Identify Probable Format for Ambiguous Date Formats
Source:R/date_format_guess.R
date_format_guess.Rd
In a column containing multiple date formats (e.g., MM/DD/YYYY, "YYYY/MM/DD, etc.) identifies probable format of each date. Provision of a grouping column improves inference. Any formats that cannot be determined are flagged as "FORMAT UNCERTAIN" for human double-checking. This is useful for quickly sorting the bulk of ambiguous dates into clear categories for later conditional wrangling.
Usage
date_format_guess(
data = NULL,
date_col = NULL,
groups = TRUE,
group_col = NULL,
return = "dataframe",
quiet = FALSE
)
Arguments
- data
(dataframe) object containing at least one column of ambiguous dates
- date_col
(character) name of column containing ambiguous dates
- groups
(logical) whether groups exist in the dataframe / should be used (defaults to TRUE)
- group_col
(character) name of column containing grouping variable
- return
(character) either "dataframe" or "vector" depending on whether the user wants the date format "guesses" returned as a new column on the dataframe or a vector
- quiet
(logical) whether certain optional messages should be displayed (defaults to FALSE)
Examples
# Create dataframe of example ambiguous dates & grouping variable
my_df <- data.frame('data_enterer' = c('person A', 'person B',
'person B', 'person B',
'person C', 'person D',
'person E', 'person F',
'person G'),
'bad_dates' = c('2022.13.08', '2021/2/02',
'2021/2/03', '2021/2/04',
'1899/1/15', '10-31-1901',
'26/11/1901', '08.11.2004',
'6/10/02'))
# Now we can invoke the function!
date_format_guess(data = my_df, date_col = "bad_dates",
group_col = "data_enterer", return = "dataframe")

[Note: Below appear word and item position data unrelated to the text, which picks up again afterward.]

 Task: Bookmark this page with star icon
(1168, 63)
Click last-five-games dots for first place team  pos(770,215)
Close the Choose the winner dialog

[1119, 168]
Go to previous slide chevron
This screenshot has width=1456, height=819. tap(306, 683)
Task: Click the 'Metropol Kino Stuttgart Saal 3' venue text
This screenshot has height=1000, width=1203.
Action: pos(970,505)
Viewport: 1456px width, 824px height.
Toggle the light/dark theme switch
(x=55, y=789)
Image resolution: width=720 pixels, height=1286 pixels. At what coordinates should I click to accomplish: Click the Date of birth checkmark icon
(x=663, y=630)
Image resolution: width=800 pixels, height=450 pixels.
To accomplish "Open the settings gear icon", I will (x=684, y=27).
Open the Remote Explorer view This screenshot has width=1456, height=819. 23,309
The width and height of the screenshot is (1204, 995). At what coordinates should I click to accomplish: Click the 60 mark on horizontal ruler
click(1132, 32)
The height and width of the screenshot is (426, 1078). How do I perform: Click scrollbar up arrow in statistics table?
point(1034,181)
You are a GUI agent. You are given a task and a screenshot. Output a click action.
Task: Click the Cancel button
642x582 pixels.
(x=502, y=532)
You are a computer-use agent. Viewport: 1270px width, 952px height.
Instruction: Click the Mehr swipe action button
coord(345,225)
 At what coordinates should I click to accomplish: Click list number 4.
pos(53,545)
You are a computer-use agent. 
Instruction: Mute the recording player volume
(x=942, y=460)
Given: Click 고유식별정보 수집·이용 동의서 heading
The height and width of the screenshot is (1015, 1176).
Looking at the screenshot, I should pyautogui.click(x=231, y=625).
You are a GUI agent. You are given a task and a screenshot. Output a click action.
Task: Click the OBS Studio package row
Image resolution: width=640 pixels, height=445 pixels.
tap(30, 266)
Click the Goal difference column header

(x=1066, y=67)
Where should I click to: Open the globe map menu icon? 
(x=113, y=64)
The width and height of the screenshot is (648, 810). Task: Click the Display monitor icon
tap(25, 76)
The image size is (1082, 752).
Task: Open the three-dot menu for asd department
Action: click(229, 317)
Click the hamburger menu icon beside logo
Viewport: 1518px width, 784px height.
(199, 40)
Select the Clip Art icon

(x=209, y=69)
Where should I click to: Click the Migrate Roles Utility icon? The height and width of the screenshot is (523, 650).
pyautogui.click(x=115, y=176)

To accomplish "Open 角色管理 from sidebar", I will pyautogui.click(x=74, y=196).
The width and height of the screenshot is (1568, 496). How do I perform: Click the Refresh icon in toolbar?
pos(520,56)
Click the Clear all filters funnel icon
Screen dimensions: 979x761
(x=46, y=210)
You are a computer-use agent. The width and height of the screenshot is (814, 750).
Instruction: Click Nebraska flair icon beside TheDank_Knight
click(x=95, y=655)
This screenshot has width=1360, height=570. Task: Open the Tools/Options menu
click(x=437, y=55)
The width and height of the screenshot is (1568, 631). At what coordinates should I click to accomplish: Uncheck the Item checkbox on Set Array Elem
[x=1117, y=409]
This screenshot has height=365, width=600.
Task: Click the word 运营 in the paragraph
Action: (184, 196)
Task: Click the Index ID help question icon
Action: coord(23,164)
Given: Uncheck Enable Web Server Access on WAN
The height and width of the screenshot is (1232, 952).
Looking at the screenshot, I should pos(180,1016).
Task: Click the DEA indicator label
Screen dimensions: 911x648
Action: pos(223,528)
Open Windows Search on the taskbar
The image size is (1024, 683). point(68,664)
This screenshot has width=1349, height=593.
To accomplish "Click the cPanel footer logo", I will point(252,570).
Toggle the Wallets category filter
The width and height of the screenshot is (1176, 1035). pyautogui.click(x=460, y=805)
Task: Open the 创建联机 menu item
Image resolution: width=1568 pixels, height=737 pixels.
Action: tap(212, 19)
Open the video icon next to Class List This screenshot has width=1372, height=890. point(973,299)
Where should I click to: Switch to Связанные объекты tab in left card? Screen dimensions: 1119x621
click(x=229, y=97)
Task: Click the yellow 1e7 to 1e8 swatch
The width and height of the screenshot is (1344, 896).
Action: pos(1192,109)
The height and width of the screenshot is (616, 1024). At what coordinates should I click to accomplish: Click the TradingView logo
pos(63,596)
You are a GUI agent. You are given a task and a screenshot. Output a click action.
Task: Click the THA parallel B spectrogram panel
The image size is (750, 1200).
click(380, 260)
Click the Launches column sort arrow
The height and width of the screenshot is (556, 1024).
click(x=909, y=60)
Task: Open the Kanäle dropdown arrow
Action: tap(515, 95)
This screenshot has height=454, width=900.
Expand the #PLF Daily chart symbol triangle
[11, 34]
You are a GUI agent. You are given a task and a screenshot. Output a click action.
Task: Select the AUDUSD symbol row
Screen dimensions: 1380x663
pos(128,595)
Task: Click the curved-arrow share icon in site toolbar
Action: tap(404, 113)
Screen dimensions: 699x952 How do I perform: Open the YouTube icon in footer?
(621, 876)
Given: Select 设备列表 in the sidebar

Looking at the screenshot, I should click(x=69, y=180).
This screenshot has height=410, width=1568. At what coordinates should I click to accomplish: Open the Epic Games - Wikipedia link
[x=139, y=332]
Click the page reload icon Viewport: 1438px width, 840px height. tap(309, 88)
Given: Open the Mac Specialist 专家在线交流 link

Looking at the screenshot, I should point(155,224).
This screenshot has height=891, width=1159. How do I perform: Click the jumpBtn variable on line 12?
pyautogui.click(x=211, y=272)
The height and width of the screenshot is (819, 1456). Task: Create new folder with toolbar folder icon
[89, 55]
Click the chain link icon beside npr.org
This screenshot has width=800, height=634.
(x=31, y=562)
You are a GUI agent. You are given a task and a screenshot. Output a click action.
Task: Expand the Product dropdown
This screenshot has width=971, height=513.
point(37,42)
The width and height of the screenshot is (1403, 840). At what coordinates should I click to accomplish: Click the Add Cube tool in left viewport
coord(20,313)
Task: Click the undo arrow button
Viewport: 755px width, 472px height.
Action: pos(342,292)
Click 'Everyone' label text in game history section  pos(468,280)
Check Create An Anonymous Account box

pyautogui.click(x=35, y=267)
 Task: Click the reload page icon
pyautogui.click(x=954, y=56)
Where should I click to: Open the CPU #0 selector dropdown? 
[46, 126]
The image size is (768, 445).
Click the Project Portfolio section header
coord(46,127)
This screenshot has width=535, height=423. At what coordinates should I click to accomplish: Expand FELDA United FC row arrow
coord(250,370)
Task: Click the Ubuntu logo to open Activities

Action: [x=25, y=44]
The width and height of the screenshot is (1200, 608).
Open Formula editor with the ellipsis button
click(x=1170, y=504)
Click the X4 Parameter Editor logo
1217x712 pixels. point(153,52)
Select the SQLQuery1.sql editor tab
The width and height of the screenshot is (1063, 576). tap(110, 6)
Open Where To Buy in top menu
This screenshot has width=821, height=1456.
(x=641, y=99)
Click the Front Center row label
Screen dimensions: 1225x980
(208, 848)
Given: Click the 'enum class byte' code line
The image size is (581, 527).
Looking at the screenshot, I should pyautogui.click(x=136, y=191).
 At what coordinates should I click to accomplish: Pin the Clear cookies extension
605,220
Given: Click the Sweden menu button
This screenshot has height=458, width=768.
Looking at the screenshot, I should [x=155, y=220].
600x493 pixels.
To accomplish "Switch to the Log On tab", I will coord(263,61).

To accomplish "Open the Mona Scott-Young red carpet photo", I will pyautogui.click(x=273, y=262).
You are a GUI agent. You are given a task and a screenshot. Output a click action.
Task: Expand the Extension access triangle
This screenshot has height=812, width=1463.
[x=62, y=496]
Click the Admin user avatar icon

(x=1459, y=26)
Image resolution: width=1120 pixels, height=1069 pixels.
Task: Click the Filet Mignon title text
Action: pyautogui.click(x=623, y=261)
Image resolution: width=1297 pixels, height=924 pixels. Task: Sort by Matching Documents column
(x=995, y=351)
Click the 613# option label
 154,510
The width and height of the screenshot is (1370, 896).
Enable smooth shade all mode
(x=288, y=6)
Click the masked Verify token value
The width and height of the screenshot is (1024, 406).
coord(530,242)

#> Returning dataframe of data format guesses
#> data_enterer bad_dates format_guess
#> 1 person A 2022.13.08 year/day/month
#> 2 person B 2021/2/02 year/month/day
#> 3 person B 2021/2/03 year/month/day
#> 4 person B 2021/2/04 year/month/day
#> 5 person C 1899/1/15 year/month/day
#> 6 person D 10-31-1901 month/day/year
#> 7 person E 26/11/1901 day/month/year
#> 8 person F 08.11.2004 FORMAT UNCERTAIN
#> 9 person G 6/10/02 FORMAT UNCERTAIN
# If preferred, do it without groups and return a vector
date_format_guess(data = my_df, date_col = "bad_dates",
groups = FALSE, return = "vector")
#> Defining 'groups' is strongly recommended! If none exist, consider adding a single artificial group shared by all rows then re-run this function
#> Returning vector of data format guesses
#> [1] "year/day/month" "FORMAT UNCERTAIN" "FORMAT UNCERTAIN" "FORMAT UNCERTAIN"
#> [5] "year/month/day" "month/day/year" "day/month/year" "FORMAT UNCERTAIN"
#> [9] "FORMAT UNCERTAIN"